(THE RECORDS)
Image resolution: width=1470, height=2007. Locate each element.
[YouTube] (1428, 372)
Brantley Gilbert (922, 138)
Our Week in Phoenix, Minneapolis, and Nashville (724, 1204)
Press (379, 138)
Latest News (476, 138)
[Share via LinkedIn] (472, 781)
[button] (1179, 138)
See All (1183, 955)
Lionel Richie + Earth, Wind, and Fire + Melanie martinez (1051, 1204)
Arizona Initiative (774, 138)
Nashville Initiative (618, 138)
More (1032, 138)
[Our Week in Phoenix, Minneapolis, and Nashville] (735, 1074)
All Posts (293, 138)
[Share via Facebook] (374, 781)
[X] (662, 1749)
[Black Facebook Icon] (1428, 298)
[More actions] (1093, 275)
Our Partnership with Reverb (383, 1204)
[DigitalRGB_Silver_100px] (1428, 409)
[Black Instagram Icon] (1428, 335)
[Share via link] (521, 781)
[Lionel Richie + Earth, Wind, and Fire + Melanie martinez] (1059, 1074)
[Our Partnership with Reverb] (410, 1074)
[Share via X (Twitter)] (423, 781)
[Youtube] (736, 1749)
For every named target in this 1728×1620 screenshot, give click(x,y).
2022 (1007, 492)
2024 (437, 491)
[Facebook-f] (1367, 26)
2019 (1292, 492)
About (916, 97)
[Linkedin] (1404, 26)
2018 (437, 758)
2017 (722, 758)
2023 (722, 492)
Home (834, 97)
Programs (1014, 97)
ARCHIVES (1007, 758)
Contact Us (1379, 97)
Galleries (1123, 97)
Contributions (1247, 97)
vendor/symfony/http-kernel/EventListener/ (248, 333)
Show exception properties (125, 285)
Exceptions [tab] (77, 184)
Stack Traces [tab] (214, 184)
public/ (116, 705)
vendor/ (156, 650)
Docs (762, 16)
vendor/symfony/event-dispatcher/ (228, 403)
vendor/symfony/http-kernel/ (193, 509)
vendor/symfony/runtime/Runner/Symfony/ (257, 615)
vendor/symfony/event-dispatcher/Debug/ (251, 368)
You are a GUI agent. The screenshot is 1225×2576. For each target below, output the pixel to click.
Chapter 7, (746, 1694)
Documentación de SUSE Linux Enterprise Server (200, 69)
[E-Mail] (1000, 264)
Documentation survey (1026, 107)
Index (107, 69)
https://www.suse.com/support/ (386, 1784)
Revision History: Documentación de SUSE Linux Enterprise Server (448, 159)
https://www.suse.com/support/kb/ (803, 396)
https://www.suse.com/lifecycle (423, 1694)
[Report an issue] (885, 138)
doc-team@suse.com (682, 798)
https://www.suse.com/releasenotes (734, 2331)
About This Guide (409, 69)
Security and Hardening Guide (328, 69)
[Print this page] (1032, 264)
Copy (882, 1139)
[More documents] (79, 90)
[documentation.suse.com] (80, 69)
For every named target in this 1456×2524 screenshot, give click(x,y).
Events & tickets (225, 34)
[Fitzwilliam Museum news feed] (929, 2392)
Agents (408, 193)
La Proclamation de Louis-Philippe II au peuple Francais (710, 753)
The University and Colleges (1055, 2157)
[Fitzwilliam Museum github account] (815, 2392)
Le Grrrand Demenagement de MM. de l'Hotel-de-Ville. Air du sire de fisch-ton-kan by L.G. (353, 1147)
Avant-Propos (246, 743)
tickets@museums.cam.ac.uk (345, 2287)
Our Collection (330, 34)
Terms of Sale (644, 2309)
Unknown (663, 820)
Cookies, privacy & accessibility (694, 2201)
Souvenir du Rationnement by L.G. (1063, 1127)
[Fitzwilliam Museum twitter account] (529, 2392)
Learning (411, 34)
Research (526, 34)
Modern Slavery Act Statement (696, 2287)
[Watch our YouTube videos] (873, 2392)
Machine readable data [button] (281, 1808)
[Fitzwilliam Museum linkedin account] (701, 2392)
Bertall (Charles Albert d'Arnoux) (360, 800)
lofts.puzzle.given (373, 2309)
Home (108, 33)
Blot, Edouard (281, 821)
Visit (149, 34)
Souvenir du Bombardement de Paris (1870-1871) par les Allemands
(End THE RECORDS)
(ACTIVITY):
Starting at the first line of the records above, please copy every line exactly through the line containing "More (1032, 138)", and stop there.

(EXERCISE OUTPUT):
Image resolution: width=1470, height=2007. Locate each element.
[YouTube] (1428, 372)
Brantley Gilbert (922, 138)
Our Week in Phoenix, Minneapolis, and Nashville (724, 1204)
Press (379, 138)
Latest News (476, 138)
[Share via LinkedIn] (472, 781)
[button] (1179, 138)
See All (1183, 955)
Lionel Richie + Earth, Wind, and Fire + Melanie martinez (1051, 1204)
Arizona Initiative (774, 138)
Nashville Initiative (618, 138)
More (1032, 138)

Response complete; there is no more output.